Untitled Document

HATIRA - BABAM TURGUT ÖZAL

“...Vatandaşlardan babamı çok arayan olurdu. Babam da gece saat 12’den sonra vakti olunca onları arattırırdı. Sivas’tan Mehmet Efendi isminde bir adamcağız aramış. Bana “Kağıdı ver birini de ben arıyayım.” dedi ve onu aradı.

“Ben Başbakan Turgut Özal, beni aramışsın. Nasılsın, iyi misin?” dedi. Adam, “Hadi ordan!” deyip telefonu kapattı. Babam tekrar aradı. Adam “Dalga geçme kardeşim!” dedi bir daha kapattı. Babam “Ben bu adamla konuşacağım.” diye tutturdu.
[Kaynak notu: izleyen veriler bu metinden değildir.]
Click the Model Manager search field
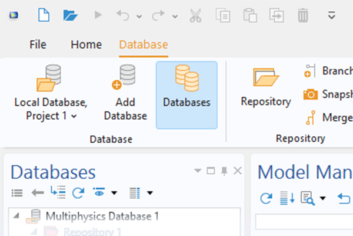The image size is (353, 236). 304,221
Gece saat 01.00’de Vâli’nin yardımıyle irtibat sağladılar. Adamcağız telefonda konuşamıyor. Babam diyor ki; “Mehmet Efendi, sen beni aramışsın. Ben de seni aradım. Niye telefonu yüzüme kapatıyorsun?” Adam telefonda hüngür hüngür ağlıyordu. Bir Başbakan kendisini direkt olarak aramış ve dileğini sormuştu. Böyle alçak gönüllü idi.

Bir defâsında denemek için yeni ithâl edilen bir jeep getirmişlerdi. Yıl 1985, babamın başabakanlık dönemi. Babam direksiyona geçti. Arsada tur atıyor. Ben yanındayım, Efe arkada. Birdenbire babam gaza bastı, indik Yeniköy’e. Ne polis var, ne koruma.

Yeniköy Meydanı’nda trafik sıkıştı. Babam sırada bekliyor. Dörtyol ağzında da genç bir polis. Arkadan birisi korna çaldı. Polis de babam çalıyor sandı. Kızdı, babama bir el hareketi yaptı, “Çek kenara!” dedi. Babam da arabayı sağa çekti. Ve ilk reaksiyonu, “Çocuklar ehliyetim nerede?” demek oldu. Babam aradı buldu ehliyetini. Polis geldi, babama hiç bakmadan, “Ehliyet, ruhsat!” dedi. Babam verdi ehliyeti. Polis aldı, bir ehliyete baktı, bir de babama baktı, bir selâm çaktı. Gür bir sesle, “Emredin sayın Başbakanım!” demez mi? Babam dedi ki, “Oğlum bağırma! Bir suçum varsa yaz cezânı.” Adam konuşamıyor bile...”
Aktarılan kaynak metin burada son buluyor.